Who: The Digital Advertising Alliance, a trade organization operating a Political Ads transparency program, filed an amicus brief defending a digital advertising company facing a $35 million fine from Washington State. The case involves the Washington State Supreme Court, the Washington Public Disclosure Commission, major advertising platforms including Facebook, Instagram, Google, X, Trade Desk, and Campaign Ad-Cloud, and political campaigns operating in Washington State.

What: The DAA submitted an amicus brief arguing that Washington State's interpretation of its Fair Campaign Practices Act creates unconstitutionally burdensome disclosure requirements for digital advertising platforms. The brief contended that requirements forcing platforms to maintain detailed records about political advertising buyers and targeting strategies across billions of transactions have driven major platforms to ban Washington political ads entirely. The filing raised First Amendment concerns about compelled disclosure of campaign strategy and argued that Washington's approach reduces rather than enhances transparency by eliminating major channels for political communication.

When: The DAA filed the amicus brief in September 2025. The Washington State Supreme Court heard oral arguments later that month, with the digital advertising company and State filing responses to amicus briefs in early October. The underlying Washington Public Disclosure Commission rules extending disclosure requirements to digital platforms took effect in 2018. Major platforms suspended Washington political advertising services beginning in 2018 following the enhanced disclosure requirements.

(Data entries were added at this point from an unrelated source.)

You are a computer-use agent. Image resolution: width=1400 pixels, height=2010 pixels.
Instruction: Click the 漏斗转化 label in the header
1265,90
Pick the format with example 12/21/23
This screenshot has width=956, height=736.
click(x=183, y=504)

Where: The case proceeded in Washington State Supreme Court. The disclosure requirements apply to political advertising in Washington State for state and local races. Major platforms including Google, Meta, X, Trade Desk, and Campaign Ad-Cloud suspended political advertising services specifically in Washington while continuing to serve political ads in nearly every other state. The pattern of platform withdrawals from markets with prescriptive disclosure requirements extends internationally, with similar exits occurring in the European Union when the TTPA regulation took effect in October 2025.

Why: The DAA filed the brief to provide expertise on practical political advertising transparency to the Supreme Court as it evaluates whether Washington's disclosure regime violates the First Amendment. The organization argued that Washington's interpretation of its 50-year-old campaign finance law fails to account for differences between traditional media and digital advertising operations. Disclosure obligations that proved straightforward for newspapers and television stations create prohibitive compliance costs for platforms processing billions of automated transactions across thousands of intermediaries. The brief sought to protect political advertisers' free speech rights, ensure voter access to relevant political advertising information, and prevent digital publishers from losing advertising revenue. The filing demonstrated how disclosure requirements designed for traditional media can reduce transparency when applied to digital platforms without accounting for operational differences.